WHAT IS BEING ASKED: From the line containing "Close the Bet Slip panel" down to the final line of the entries below, restate each line word for word and add nothing.

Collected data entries
________________________________________

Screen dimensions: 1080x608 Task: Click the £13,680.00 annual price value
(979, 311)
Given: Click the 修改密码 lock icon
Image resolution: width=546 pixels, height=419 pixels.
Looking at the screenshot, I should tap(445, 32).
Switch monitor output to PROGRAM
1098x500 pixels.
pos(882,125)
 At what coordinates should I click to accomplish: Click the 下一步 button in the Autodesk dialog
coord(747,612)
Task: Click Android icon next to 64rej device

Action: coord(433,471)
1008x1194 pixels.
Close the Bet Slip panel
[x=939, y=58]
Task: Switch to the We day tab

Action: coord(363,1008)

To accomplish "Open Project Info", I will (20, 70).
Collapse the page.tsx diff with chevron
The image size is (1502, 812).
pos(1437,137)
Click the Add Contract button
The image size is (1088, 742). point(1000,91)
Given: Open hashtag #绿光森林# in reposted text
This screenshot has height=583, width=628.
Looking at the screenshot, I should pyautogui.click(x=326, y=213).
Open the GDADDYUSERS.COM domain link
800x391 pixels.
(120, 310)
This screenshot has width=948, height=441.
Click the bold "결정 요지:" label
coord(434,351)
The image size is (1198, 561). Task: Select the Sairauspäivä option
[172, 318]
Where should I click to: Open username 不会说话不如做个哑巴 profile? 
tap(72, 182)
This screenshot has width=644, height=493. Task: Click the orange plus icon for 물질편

________________________________________

SOLUTION TO THE EXERCISE:
Close the Bet Slip panel
[x=939, y=58]
Task: Switch to the We day tab

Action: coord(363,1008)

To accomplish "Open Project Info", I will (20, 70).
Collapse the page.tsx diff with chevron
The image size is (1502, 812).
pos(1437,137)
Click the Add Contract button
The image size is (1088, 742). point(1000,91)
Given: Open hashtag #绿光森林# in reposted text
This screenshot has height=583, width=628.
Looking at the screenshot, I should pyautogui.click(x=326, y=213).
Open the GDADDYUSERS.COM domain link
800x391 pixels.
(120, 310)
This screenshot has width=948, height=441.
Click the bold "결정 요지:" label
coord(434,351)
The image size is (1198, 561). Task: Select the Sairauspäivä option
[172, 318]
Where should I click to: Open username 不会说话不如做个哑巴 profile? 
tap(72, 182)
This screenshot has width=644, height=493. Task: Click the orange plus icon for 물질편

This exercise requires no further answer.